14-2-855. Determination and authorization of indemnification
     (a) A corporation may not indemnify a director under Code Section 14-2-851 unless authorized thereunder and a determination has been made for a specific proceeding that indemnification of the director is permissible in the circumstances because he or she has met the relevant standard of conduct set forth in Code Section 14-2-851.
     (b) The determination shall be made:
     (1) If there are two or more disinterested directors, by the board of directors by a majority vote of all the disinterested directors (a majority of whom shall for such purpose constitute a quorum) or by a majority of the members of a committee of two or more disinterested directors appointed by such a vote;
     (2) By special legal counsel:
   (A) Selected in the manner prescribed in paragraph (1) of this subsection; or
   (B) If there are fewer than two disinterested directors, selected by the board of directors (in which selection directors who do not qualify as disinterested directors may participate); or
     (3) By the shareholders, but shares owned by or voted under the control of a director who at the time does not qualify as a disinterested director may not be voted on the determination.
     (c) Authorization of indemnification or an obligation to indemnify and evaluation as to reasonableness of expenses shall be made in the same manner as the determination that indemnification is permissible, except that if there are fewer than two disinterested directors or if the determination is made by special legal counsel, authorization of indemnification and evaluation as to reasonableness of expenses shall be made by those entitled under subparagraph (b)(2)(B) of this Code section to select special legal counsel.
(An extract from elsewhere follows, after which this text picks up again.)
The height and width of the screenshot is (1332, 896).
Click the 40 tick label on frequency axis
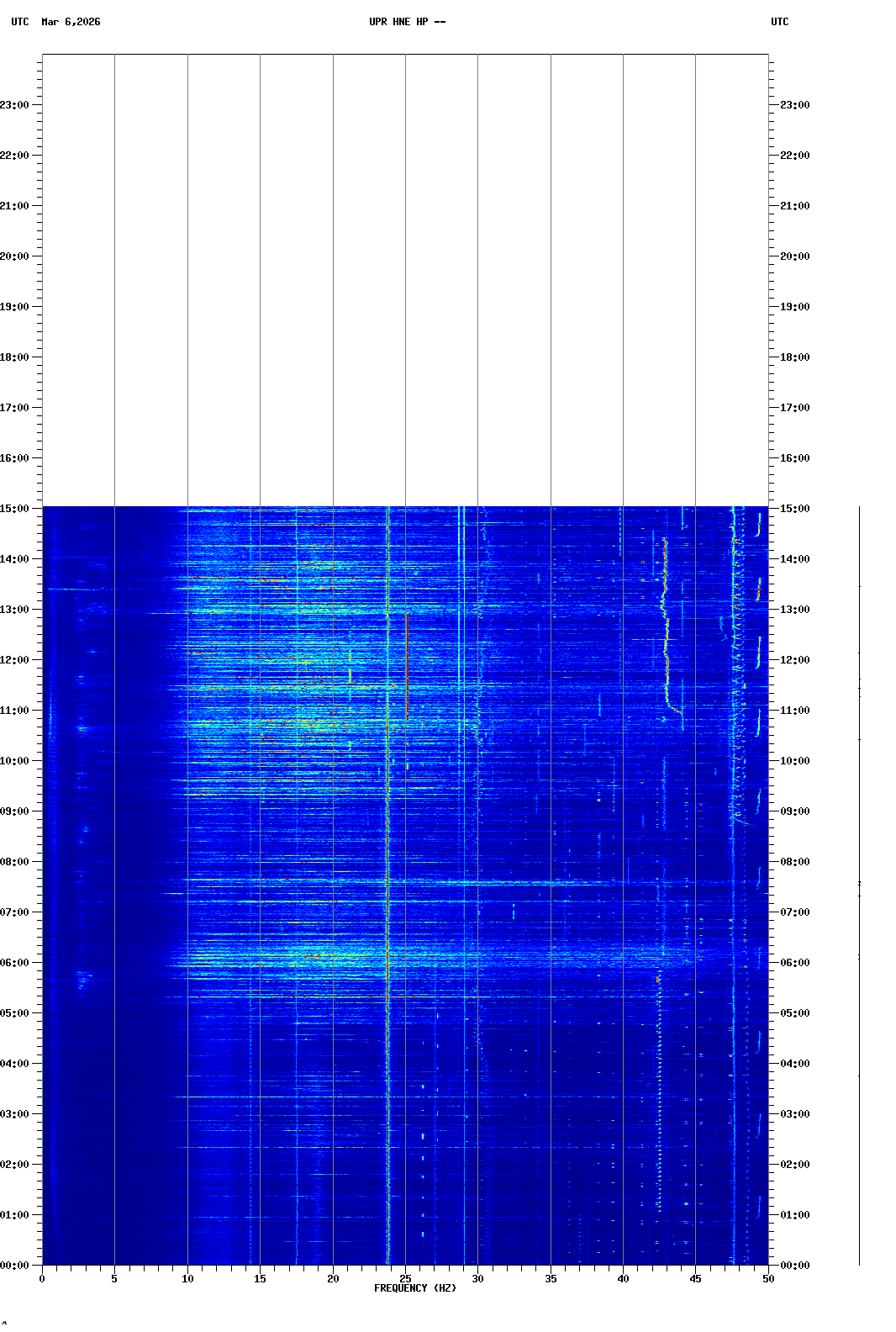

14-2-856. Shareholder approved indemnification
     (a) If authorized by the articles of incorporation or a bylaw, contract, or resolution approved or ratified by the shareholders by a majority of the votes entitled to be cast, a corporation may indemnify or obligate itself to indemnify a director made a party to a proceeding including a proceeding brought by or in the right of the corporation, without regard to the limitations in other Code sections of this part, but shares owned or voted under the control of a director who at the time does not qualify as a disinterested director with respect to any existing or threatened proceeding that would be covered by the authorization may not be voted on the authorization.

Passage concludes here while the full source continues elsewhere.